How many of you can remember your favorite gift from last Christmas? Right, most of us can’t remember what we bought at the store last week.
But how many of you can remember a time someone stole from you or maybe a time someone cheated on you?
Immediately, I can think of two petty instances from my childhood… a “friend” who stole one of my dolls and a classmate in kindergarten who always tried to peek at my answers. (It’s pretty sad when you have to cheat in kindergarten.)
It’s an unfortunate but true reality that we remember the hurt or the unfairness others have done to us more than the blessings the people in our lives often bring.
How can we learn to re-train our thoughts to think the best – not the worst – of others?
Zacchaeus was not a popular guy, and he wasn’t the kind of guy who cared about being popular. His one ambition in life was money, and he was good at getting it – even if it meant taking advantage of others.
Luke 19:2 tell us, “He was a chief tax collector and was rich.” Yet deep down, he was not content. He was craving something, something this world couldn’t offer, that would completely satisfy him.

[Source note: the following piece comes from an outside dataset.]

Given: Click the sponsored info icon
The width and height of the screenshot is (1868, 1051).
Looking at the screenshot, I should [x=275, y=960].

Jesus was in Jericho, his hometown. Maybe that strange, miracle-working man who had his entire city talking could tell him what he was missing.
Trouble was, no one would let him through to reach Him – and he was too short to see over the crowd. The fellow in front of him stood like a stone statue. Right, he had cheated him on last year’s taxes. The woman next to him pretended he didn’t exist as she listened to Jesus’ words.

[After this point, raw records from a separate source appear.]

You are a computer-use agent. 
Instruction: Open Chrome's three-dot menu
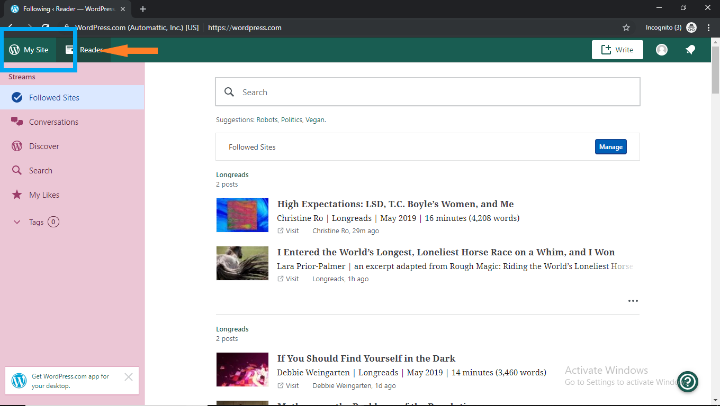coord(708,27)
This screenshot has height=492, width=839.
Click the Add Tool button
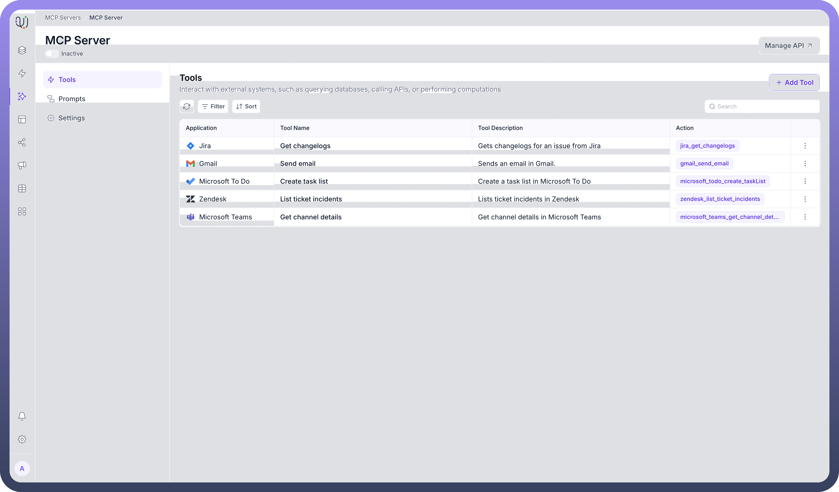[x=794, y=82]
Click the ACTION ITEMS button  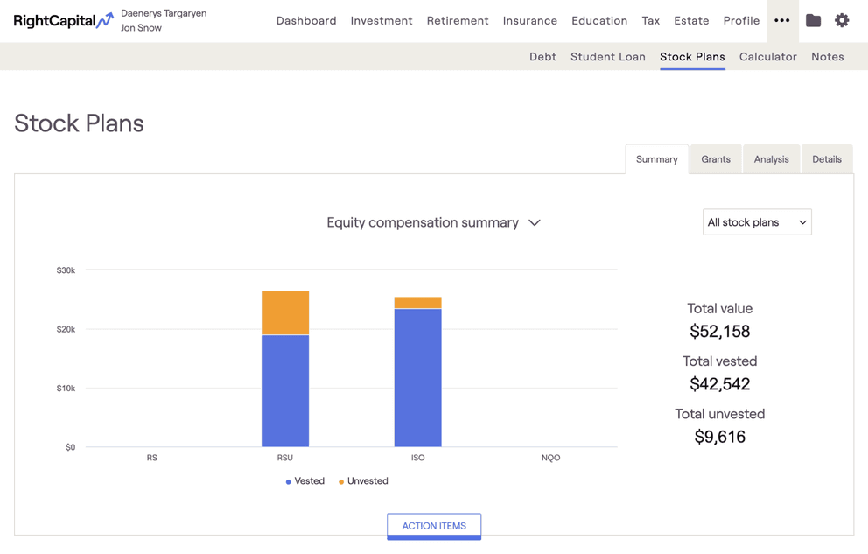click(x=434, y=526)
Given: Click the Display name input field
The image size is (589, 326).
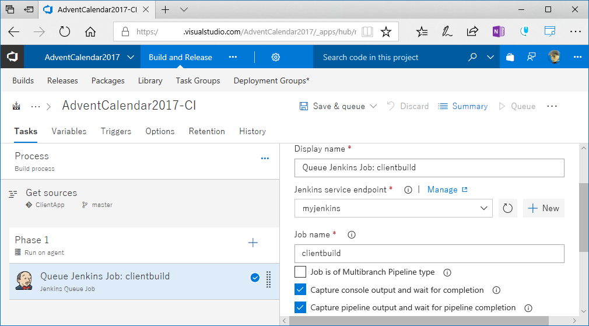Looking at the screenshot, I should coord(429,167).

The Man’s voice seemed to burn away the emptiness in his soul. Desperate to see Him, Zacchaeus forgot his pride and climbed a sycamore tree.
Jesus was coming his way. His hands grew sweaty, and his heart pounded in his ears. Would Jesus just look past him like everyone else did?
No, Jesus noticed. Not just noticed, but spoke right to him. “Zacchaeus, hurry and come down, for I must stay at your house today” (Luke 19:5b, ESV).
Jesus looked beyond Zacchaeus’ fault and saw his need; as a result, that miserable tax collector made a joyful conversion. Salvation came to his house, because Someone gave him a second chance.
We’re quick to judge and hold grudges – but slow to realize that people can change. We’re quick to think the worst of others before they even open their mouths – but slow to listen to what they have to say.
A song by Steve Green says, “Every day, we pass them by. I can see it in their eyes. Empty people filled with care, headed who knows where… People need the Lord.”
Be a person who listens before forming a response. Be a person who gives second chances even to those who may not deserve it.
In doing so, you will point people to the Lord.